Ingredients:
• 2 – fresh, plump, ripe Figs
• 1 tbsp – fresh Pomegranate kernels
• 1 slice – canned pineapple, chopped into 8 pieces
• 2 slices – apples, cubed
• 4 to 5 – baby tomatoes, halved
• 2 – Celery leaves, shredded roughly
• 1 sprig – spring onion, finely chopped
• 1 tbsp – tender Fenugreek leaves, no stalks
• 1 – small, green Capsicum
• 1 – small flake garlic, mashed to soften
• 1 tbsp – lightly roasted sesame seeds
• For Garnish:
• 1 tbsp – Cabbage leaves, shredded to thin strands
• 1 tbsp – salad leaves, shredded to thin strands
• 1 – fig, thinly sliced
• For Dressing:
• 1 tbsp – Olive oil
• 1 tbsp – Lemon juice
• 1 tbsp – syrup of Pineapple can
• 4 to 5 – Mint leaves, finely chopped
• 10 to 12 – Basil leaves, finely chopped
• 1/4 tsp – chilli flakes
• 1/4 tsp – mustard paste
• salt to taste
Method:
- Refrigerate all chopped fruit and vegetables till required.
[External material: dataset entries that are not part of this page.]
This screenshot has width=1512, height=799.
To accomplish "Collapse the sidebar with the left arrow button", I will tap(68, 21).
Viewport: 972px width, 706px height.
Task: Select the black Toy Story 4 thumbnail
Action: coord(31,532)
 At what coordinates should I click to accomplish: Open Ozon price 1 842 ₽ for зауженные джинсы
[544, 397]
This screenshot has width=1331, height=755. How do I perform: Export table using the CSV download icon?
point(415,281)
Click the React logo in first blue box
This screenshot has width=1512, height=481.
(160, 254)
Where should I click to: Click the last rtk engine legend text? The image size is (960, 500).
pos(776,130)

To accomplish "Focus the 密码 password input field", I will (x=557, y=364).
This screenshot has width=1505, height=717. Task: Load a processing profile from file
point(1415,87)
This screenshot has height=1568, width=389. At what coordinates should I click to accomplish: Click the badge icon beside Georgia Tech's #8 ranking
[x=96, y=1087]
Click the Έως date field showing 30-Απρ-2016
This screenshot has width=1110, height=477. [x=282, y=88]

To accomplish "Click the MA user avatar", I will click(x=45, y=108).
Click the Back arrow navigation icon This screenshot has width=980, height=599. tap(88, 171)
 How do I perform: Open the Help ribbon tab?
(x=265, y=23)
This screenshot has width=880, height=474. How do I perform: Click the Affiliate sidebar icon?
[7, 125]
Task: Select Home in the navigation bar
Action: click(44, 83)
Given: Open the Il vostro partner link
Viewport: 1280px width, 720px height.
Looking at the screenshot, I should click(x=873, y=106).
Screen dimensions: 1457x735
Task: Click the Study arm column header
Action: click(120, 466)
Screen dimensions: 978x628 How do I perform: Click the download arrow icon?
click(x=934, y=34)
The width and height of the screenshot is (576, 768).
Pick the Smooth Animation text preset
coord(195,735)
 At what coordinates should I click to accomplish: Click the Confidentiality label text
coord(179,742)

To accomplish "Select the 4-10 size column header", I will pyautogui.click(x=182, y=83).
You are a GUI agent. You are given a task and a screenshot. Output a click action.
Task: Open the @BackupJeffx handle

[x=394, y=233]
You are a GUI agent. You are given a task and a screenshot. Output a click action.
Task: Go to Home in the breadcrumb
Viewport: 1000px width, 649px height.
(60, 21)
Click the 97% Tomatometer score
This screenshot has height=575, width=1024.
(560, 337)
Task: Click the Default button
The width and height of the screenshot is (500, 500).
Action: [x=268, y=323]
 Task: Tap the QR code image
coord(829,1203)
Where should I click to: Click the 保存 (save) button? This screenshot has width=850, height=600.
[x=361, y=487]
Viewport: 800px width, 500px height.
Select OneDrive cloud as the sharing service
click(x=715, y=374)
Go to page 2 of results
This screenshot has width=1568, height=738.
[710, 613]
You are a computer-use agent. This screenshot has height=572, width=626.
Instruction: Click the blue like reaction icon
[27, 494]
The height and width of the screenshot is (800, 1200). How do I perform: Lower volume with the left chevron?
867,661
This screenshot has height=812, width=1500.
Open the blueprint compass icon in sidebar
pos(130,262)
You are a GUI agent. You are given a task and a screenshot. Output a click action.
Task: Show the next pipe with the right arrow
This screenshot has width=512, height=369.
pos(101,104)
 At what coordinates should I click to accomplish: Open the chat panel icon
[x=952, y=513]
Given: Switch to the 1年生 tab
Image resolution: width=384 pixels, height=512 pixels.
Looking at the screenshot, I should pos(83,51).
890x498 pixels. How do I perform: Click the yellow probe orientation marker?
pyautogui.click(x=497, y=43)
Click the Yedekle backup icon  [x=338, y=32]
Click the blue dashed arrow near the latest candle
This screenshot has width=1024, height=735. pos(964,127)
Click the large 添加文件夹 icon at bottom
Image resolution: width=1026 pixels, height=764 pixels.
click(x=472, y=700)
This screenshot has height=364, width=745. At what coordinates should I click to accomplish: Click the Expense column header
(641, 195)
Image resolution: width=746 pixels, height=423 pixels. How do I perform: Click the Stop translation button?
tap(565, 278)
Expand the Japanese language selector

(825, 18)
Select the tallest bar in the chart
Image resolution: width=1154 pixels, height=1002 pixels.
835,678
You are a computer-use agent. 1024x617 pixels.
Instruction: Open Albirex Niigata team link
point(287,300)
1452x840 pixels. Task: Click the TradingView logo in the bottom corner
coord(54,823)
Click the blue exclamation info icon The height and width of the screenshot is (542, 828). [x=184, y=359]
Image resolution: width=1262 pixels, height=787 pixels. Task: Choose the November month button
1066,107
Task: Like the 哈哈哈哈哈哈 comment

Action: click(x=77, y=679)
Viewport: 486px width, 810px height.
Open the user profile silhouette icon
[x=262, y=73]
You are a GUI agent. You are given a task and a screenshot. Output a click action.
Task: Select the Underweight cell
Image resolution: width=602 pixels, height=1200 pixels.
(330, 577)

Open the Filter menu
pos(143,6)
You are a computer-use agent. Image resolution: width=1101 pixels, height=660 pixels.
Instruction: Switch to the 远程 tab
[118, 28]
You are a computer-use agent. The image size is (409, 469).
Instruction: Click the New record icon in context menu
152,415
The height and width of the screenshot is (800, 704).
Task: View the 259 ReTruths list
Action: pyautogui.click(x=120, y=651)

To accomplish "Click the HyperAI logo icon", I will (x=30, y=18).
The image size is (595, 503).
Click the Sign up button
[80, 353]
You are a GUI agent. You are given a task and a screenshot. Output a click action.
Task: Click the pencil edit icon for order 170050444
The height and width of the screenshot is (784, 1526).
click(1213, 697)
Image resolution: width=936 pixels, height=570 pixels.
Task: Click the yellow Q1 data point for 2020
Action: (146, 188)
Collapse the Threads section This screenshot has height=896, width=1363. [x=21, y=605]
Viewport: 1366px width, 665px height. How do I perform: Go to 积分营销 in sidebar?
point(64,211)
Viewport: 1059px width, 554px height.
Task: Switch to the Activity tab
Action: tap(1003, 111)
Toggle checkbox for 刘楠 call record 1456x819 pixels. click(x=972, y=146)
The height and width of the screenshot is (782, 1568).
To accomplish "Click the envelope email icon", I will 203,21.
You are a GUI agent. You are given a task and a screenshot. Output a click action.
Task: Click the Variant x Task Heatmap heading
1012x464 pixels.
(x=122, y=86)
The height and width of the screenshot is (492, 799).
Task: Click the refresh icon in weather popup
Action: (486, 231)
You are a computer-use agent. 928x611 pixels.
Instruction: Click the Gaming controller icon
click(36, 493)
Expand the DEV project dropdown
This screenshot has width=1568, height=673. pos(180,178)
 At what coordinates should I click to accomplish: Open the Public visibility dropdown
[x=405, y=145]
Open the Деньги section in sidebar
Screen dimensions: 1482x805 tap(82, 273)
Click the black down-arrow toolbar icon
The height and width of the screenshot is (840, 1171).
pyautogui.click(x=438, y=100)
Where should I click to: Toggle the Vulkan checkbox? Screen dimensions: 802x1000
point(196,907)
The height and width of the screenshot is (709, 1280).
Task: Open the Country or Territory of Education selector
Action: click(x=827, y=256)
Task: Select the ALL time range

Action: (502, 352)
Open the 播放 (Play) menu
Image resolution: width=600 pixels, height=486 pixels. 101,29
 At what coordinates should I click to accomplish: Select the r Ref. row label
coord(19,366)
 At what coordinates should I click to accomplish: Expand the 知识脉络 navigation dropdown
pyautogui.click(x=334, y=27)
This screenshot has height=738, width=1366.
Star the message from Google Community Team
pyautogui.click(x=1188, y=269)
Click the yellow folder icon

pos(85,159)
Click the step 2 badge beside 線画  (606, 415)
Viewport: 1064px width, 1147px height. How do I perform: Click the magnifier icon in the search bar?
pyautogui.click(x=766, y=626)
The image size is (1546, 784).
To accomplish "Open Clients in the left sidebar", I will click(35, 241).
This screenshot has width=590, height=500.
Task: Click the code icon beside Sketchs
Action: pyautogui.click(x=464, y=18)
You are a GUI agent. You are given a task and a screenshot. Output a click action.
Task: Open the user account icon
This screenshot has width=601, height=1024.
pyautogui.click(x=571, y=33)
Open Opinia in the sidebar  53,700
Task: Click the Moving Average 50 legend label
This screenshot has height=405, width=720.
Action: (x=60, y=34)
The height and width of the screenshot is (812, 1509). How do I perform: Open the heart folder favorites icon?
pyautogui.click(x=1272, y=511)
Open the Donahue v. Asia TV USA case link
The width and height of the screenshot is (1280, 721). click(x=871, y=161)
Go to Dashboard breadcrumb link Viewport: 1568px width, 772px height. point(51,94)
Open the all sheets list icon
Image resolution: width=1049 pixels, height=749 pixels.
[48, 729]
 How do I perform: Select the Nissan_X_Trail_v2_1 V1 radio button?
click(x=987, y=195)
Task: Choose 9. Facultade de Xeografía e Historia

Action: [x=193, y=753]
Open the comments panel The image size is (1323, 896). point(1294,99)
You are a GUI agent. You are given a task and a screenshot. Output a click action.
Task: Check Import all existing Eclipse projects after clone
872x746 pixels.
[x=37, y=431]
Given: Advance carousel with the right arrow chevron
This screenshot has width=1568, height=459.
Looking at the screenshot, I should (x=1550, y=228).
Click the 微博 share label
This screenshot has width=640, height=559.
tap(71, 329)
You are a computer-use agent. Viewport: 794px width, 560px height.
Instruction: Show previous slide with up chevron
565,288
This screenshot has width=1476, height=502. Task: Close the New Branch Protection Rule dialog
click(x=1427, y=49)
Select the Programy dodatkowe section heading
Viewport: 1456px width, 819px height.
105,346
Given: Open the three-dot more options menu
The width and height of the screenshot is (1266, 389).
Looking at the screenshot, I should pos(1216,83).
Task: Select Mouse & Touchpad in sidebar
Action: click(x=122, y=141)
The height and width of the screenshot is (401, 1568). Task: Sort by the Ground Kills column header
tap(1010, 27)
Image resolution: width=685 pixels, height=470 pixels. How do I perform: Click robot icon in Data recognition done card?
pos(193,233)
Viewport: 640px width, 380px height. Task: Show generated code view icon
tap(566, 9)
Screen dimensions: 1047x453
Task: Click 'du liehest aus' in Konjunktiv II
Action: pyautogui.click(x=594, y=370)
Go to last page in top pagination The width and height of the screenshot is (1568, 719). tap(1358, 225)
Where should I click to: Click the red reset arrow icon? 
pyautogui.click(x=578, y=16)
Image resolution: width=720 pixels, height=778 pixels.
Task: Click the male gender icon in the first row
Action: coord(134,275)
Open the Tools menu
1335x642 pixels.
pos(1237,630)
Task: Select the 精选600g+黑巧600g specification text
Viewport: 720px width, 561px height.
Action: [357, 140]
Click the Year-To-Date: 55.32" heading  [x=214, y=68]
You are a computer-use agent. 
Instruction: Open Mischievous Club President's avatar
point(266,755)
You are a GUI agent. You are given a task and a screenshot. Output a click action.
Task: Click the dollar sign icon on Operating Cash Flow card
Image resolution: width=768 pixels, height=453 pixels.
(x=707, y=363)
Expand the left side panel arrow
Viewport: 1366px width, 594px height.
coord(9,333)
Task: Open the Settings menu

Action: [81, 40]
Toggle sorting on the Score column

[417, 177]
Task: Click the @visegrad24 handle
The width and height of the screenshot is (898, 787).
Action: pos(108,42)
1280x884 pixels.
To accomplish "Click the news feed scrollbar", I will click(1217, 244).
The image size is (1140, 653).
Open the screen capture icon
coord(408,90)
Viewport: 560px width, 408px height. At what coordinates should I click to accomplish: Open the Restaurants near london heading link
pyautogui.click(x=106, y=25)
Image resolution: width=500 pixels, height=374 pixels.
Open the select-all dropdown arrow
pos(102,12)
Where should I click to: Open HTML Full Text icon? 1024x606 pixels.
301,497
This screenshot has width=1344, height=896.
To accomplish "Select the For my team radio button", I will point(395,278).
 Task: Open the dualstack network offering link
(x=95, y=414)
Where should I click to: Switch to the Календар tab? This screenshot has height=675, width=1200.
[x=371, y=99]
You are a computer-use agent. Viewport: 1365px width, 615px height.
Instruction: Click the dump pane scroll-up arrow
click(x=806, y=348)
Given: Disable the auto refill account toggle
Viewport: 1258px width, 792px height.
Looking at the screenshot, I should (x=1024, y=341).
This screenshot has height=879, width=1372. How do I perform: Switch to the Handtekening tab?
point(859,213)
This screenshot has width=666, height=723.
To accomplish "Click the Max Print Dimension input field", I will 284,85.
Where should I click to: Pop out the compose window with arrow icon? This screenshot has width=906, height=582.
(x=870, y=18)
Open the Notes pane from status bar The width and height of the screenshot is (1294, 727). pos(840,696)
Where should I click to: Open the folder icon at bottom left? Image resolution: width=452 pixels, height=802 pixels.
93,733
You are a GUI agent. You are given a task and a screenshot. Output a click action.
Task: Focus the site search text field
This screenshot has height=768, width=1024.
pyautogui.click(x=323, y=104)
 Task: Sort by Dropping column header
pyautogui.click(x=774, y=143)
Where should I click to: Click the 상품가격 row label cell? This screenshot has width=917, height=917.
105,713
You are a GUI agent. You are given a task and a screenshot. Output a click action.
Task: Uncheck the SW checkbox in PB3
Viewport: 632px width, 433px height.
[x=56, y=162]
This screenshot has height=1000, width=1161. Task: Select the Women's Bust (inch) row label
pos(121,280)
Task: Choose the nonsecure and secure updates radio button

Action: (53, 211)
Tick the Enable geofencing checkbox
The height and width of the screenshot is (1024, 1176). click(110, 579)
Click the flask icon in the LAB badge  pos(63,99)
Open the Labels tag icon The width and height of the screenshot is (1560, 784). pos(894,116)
- Quarter figs and refrigerate till required.
- Whip dressing well in a small bowl, till opaque.
- Refrigerate till required.
- Rub the inside of a large wooden or glass salad bowl with garlic flake.
- Put drained pineapple, apples and pomegranate in to the bowl.
- Add all other chopped vegetables, except those for garnish.
- Toss with fork, pour beaten dressing and add chopped figs.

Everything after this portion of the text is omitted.